(REQUEST):
Copy out the material from the line with "Task: Click the curved strip part numbered 17" up to and including the line with "Action: click(x=282, y=192)". Keep every line, including the requests, but multiply each click coordinate in the answers by 1.4 and round it to a whole number, with halves rounded up. All other numbers stay unchanged.

┌────────

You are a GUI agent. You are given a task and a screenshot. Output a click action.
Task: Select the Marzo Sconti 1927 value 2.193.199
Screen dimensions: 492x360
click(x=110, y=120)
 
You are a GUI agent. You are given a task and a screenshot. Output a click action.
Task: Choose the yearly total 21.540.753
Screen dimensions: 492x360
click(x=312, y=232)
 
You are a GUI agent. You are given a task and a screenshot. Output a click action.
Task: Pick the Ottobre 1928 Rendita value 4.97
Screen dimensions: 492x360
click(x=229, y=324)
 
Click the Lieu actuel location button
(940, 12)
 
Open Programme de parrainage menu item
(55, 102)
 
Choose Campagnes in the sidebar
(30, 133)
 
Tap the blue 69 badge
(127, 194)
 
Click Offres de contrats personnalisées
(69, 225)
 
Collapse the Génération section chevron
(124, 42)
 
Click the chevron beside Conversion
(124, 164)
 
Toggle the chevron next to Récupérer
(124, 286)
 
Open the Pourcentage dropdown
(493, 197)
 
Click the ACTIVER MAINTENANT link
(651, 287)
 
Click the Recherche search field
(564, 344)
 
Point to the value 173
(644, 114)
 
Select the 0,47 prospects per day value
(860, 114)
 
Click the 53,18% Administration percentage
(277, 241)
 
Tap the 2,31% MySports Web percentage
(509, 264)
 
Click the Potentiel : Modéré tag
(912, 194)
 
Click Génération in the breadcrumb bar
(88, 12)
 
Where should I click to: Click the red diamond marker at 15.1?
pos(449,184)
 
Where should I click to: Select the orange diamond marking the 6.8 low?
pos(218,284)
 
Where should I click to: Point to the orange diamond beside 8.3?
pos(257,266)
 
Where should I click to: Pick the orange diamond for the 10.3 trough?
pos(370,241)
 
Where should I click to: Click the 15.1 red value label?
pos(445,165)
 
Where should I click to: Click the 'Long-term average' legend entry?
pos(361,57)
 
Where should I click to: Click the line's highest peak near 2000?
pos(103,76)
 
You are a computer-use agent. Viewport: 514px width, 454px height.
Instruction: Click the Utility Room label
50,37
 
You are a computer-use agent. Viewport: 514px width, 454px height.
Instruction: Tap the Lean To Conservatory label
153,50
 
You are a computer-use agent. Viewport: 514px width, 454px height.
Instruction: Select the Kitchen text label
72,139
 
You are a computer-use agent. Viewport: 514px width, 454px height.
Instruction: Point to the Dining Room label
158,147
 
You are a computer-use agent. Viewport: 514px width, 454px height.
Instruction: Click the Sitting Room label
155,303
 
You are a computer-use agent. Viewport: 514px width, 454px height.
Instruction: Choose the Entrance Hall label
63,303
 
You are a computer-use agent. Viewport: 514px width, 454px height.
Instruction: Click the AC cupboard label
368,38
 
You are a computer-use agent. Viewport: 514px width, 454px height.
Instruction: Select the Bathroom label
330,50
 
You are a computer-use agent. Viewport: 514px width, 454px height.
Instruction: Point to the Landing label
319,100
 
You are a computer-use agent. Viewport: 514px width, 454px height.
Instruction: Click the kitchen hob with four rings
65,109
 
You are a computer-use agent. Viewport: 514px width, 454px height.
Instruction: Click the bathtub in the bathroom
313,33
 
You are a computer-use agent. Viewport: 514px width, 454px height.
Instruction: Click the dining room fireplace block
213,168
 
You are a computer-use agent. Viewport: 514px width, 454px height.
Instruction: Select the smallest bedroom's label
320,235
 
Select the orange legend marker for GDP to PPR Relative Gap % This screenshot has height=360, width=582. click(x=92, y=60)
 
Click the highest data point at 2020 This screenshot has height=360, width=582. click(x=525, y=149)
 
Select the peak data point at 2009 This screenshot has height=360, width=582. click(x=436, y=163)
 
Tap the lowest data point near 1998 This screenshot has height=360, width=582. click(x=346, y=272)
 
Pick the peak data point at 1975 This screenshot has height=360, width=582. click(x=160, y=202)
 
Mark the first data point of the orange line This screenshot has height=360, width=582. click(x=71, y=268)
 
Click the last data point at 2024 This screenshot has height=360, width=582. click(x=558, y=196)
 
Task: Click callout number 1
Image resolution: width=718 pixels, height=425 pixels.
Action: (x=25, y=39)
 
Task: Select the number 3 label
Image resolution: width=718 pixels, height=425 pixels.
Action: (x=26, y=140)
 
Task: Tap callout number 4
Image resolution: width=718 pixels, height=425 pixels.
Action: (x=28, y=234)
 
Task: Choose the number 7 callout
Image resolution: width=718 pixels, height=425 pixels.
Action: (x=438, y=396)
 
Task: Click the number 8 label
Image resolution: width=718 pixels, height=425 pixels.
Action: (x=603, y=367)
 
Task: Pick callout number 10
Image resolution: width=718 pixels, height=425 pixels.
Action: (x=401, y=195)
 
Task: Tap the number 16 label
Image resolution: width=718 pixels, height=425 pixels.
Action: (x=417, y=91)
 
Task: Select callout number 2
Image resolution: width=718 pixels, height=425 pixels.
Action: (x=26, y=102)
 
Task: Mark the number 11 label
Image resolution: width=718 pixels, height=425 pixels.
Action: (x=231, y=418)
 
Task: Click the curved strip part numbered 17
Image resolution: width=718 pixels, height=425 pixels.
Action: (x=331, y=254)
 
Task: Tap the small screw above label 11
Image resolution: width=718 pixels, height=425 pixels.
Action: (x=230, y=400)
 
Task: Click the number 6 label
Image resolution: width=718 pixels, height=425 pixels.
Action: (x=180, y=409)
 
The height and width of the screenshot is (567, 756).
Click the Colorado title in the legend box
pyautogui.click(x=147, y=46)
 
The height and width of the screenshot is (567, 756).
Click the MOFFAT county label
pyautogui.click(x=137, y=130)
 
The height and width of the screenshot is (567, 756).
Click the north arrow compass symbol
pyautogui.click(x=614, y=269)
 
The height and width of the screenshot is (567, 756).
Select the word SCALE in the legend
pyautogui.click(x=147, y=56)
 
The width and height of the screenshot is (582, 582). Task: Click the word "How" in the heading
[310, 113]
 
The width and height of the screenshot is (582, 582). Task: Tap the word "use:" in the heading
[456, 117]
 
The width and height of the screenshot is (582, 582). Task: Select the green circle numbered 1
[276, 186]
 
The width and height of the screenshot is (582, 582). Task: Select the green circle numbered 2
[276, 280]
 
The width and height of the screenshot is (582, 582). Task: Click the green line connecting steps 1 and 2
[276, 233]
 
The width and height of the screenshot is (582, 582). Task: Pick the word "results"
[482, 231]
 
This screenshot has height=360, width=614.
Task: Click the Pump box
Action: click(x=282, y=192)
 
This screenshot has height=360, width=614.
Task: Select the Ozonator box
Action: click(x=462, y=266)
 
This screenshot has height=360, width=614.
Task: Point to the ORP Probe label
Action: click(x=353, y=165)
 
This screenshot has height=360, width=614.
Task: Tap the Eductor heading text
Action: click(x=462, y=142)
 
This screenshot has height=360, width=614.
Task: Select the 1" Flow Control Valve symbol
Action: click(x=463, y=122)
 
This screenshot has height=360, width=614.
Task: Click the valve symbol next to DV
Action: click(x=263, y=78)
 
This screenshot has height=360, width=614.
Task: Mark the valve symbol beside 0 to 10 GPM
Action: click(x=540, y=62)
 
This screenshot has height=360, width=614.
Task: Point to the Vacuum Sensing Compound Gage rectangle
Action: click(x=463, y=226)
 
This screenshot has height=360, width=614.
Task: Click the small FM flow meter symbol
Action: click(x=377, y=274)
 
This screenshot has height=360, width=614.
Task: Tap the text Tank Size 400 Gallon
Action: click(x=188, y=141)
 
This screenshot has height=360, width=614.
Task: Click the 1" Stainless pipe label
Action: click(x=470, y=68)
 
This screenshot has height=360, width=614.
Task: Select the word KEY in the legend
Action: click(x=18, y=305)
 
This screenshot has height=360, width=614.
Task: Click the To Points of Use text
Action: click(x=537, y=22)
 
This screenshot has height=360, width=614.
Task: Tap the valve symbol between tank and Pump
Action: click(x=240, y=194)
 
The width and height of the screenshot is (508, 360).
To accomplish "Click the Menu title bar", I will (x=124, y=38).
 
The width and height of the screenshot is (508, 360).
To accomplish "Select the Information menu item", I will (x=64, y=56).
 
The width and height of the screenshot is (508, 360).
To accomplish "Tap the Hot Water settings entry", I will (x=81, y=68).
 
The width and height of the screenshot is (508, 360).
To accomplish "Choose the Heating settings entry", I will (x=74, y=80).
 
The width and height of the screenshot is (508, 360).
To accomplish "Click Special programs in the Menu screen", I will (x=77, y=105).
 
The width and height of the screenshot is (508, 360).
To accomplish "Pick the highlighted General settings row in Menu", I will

└────────

(SOLVED EXERCISE):
Task: Click the curved strip part numbered 17
Image resolution: width=718 pixels, height=425 pixels.
Action: (x=463, y=356)
 
Task: Tap the small screw above label 11
Image resolution: width=718 pixels, height=425 pixels.
Action: (x=322, y=560)
 
Task: Click the number 6 label
Image resolution: width=718 pixels, height=425 pixels.
Action: (x=252, y=573)
 
The height and width of the screenshot is (567, 756).
Click the Colorado title in the legend box
pyautogui.click(x=206, y=64)
 
The height and width of the screenshot is (567, 756).
Click the MOFFAT county label
pyautogui.click(x=192, y=182)
 
The height and width of the screenshot is (567, 756).
Click the north arrow compass symbol
pyautogui.click(x=860, y=377)
 
The height and width of the screenshot is (567, 756).
Select the word SCALE in the legend
pyautogui.click(x=206, y=78)
 
The width and height of the screenshot is (582, 582). Task: Click the word "How" in the heading
[434, 158]
 
The width and height of the screenshot is (582, 582). Task: Tap the word "use:" in the heading
[638, 164]
 
The width and height of the screenshot is (582, 582). Task: Select the green circle numbered 1
[386, 260]
 
The width and height of the screenshot is (582, 582). Task: Select the green circle numbered 2
[386, 392]
 
The width and height of the screenshot is (582, 582). Task: Click the green line connecting steps 1 and 2
[386, 326]
 
The width and height of the screenshot is (582, 582). Task: Pick the word "results"
[675, 323]
 
This screenshot has height=360, width=614.
Task: Click the Pump box
Action: click(x=395, y=269)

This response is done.